What is SEO? Why do I need it? How can I improve my website’s SEO? Um—actually—where does SEO fit into my digital marketing?

 

The Unbelievably Easy Explanation of Search Engine Optimisation

You hear about SEO all the time. You know it’s important, but, honestly, there’s no time to wrap your head around it.
This 8 minute read explains Search Engine Optimisation the easy way. Like, unbelievably easy.

What is SEO?

If you wanted to explain SEO to your eighty-year-old gran, you’d say, “SEO makes it easier for you to find my website on Google.” That’s a good start. As the name implies, it is about optimising your digital marketing for search engines. I say digital marketing because SEO goes beyond your website.

Informally, Search Engine Optimisation (SEO) refers to everything that goes into making your brand more visible—and therefore, findable—online.

 

Why Do We Need SEO?

Almost everything we know about the world and how it works has been uploaded as text, pictures or video onto the Internet. That’s a lot of information. Over 1,200 petabytes and counting. Statista forecasts around 74 zettabytes of data being produced in 2021 alone!

1,200 petabytes = 1.2 million terabytes = 1200 million gigabytes
= approximately 400 trillion songs = 1.2 quadrillion minutes of music > 2.2 billion years audio playback.

Data source: starry.com

There are at least 4.12 billion indexed web pages*, but only about 10 entries on the first page of search results—and when last did you hit the next button?

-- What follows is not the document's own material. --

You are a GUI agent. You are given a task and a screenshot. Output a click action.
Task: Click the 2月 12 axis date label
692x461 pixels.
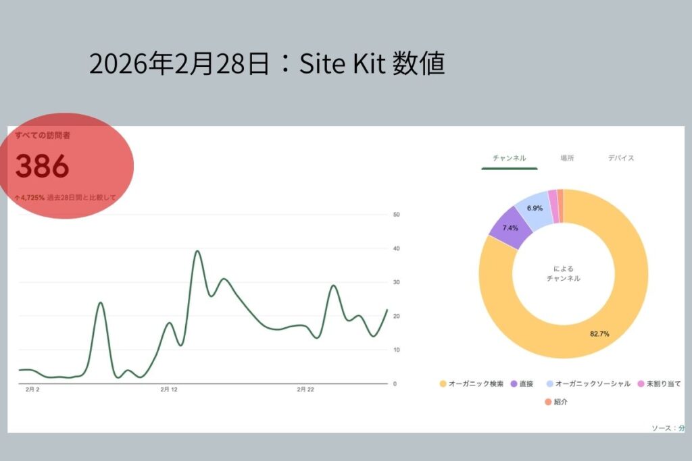click(169, 389)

When you look at it this way, it’s easy to see why you need to muscle your way to the top.

How Does SEO Work?

Imagine an ultra-mega-gigantic warehouse where anyone in the world can share stuff. Every day someone contributes a new box. The boxes are labelled. “Kitchen accessories”, “holiday trinkets, in one case just, “miscellaneous”. 🤷

Then, suppose someone comes looking for cookie cutters. They look in “Kitchen accessories”, except it only contains can openers, bottle brushes, wine glass charms and a baster. Argh, frustrating. There are billions of boxes—they can’t be expected to go through each one!

 

Enter bots.

Search Engines (SEs) are like warehouses, and every website is a box. The SEs have robots that crawl the web, checking every box and taking inventory according to how it’s labelled and what they can deduct from a “quick scan” inside each.

SEs like Google, Yahoo, Bing, Duck Duck Go want to be the fastest and the most accurate at finding the box with the stuff you want. So, they have a system—or checklist—for rating the quality of boxes.

If the SE sees that Dean always brings neatly packed boxes with a detailed content list on the box (and what he says is in the box is actually inside the box), it is more likely to trust Dean’s garden tools box than someone else’s. If users also like Dean’s boxes more, then his contributions carry even more authority. Eventually, Dean’s things will rank the highest.

 

You get the picture 😊

SEO is the process of labelling your content and making it as easy as possible for the robots to read, trust, and rank your website higher than others.

 

How Can I Optimise My Website for Search Engines? (Improving SEO)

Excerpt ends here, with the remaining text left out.